WHAT THE TASK REQUIRES: These records are to be written out exactly as they read, minus the pictures.

Collected data
□ □ □

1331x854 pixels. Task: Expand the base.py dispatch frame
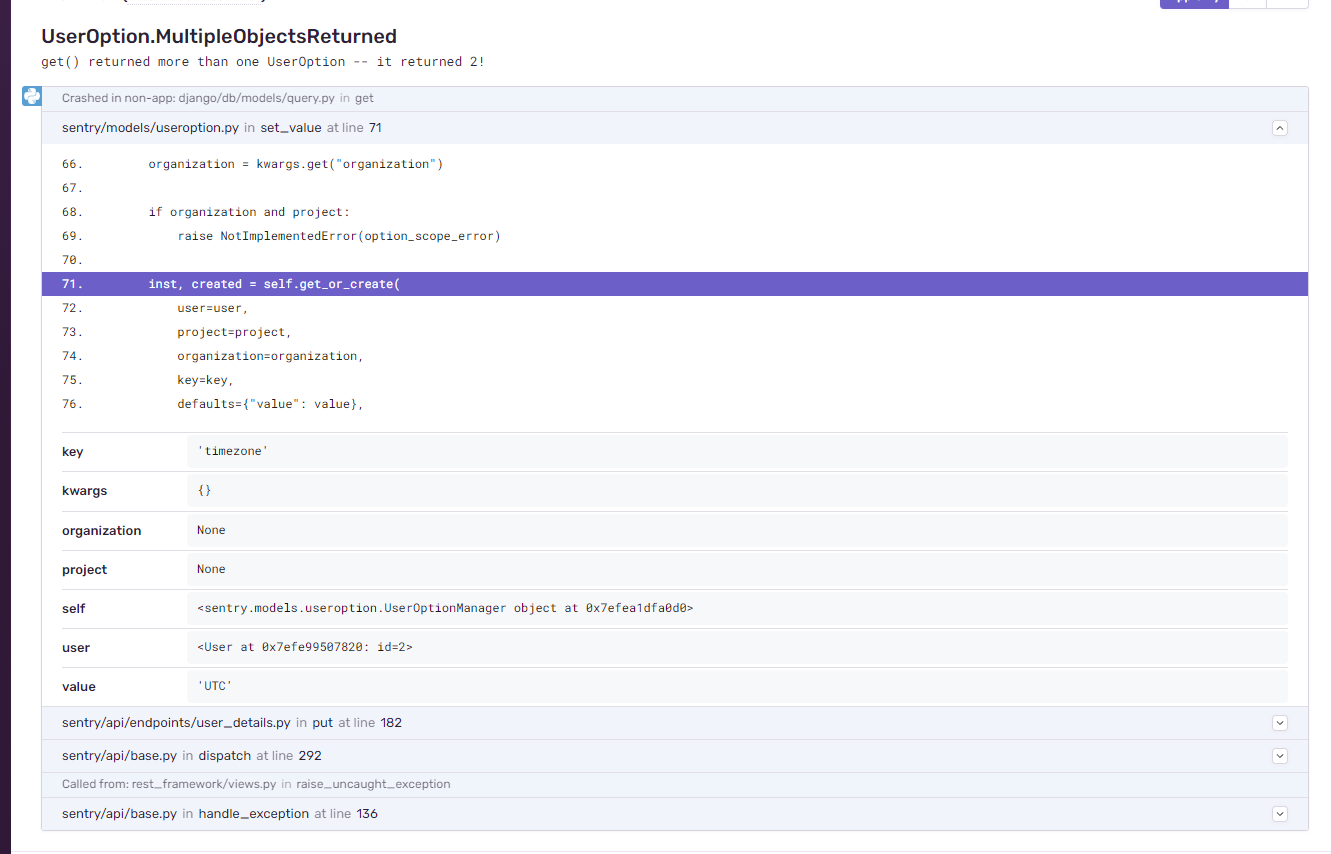pos(1280,756)
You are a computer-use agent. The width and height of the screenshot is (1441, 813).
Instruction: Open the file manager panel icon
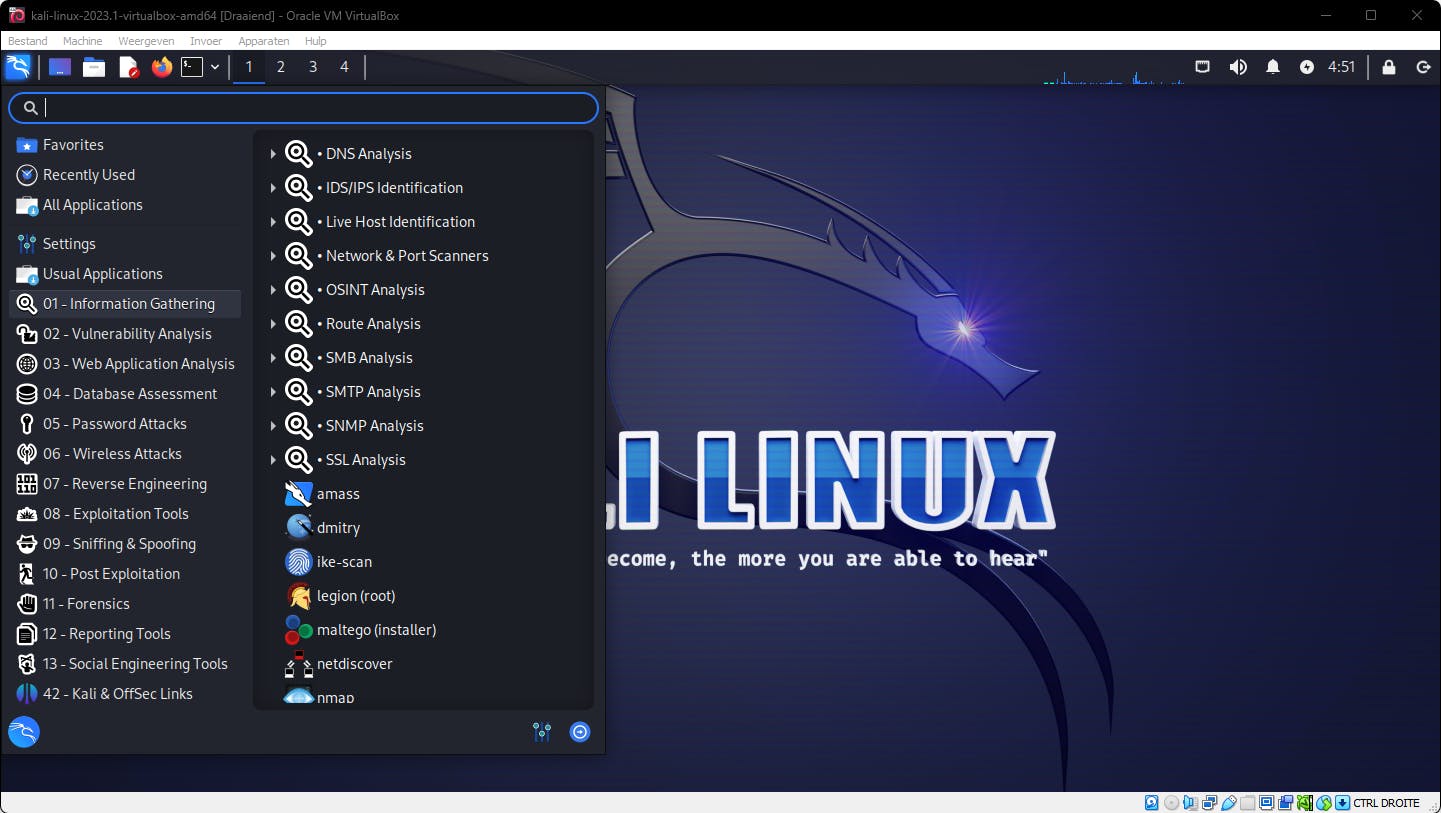[94, 67]
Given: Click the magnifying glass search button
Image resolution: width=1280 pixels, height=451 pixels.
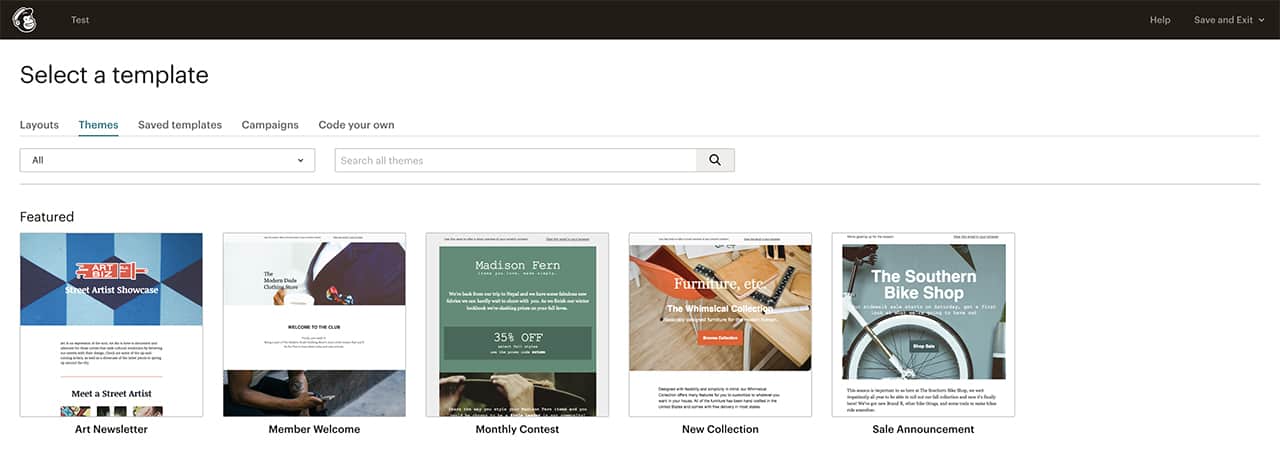Looking at the screenshot, I should (715, 160).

□ □ □

EXERCISE ANSWER:
1331x854 pixels. Task: Expand the base.py dispatch frame
pos(1280,756)
You are a computer-use agent. The width and height of the screenshot is (1441, 813).
Instruction: Open the file manager panel icon
[94, 67]
Given: Click the magnifying glass search button
Image resolution: width=1280 pixels, height=451 pixels.
Looking at the screenshot, I should (715, 160).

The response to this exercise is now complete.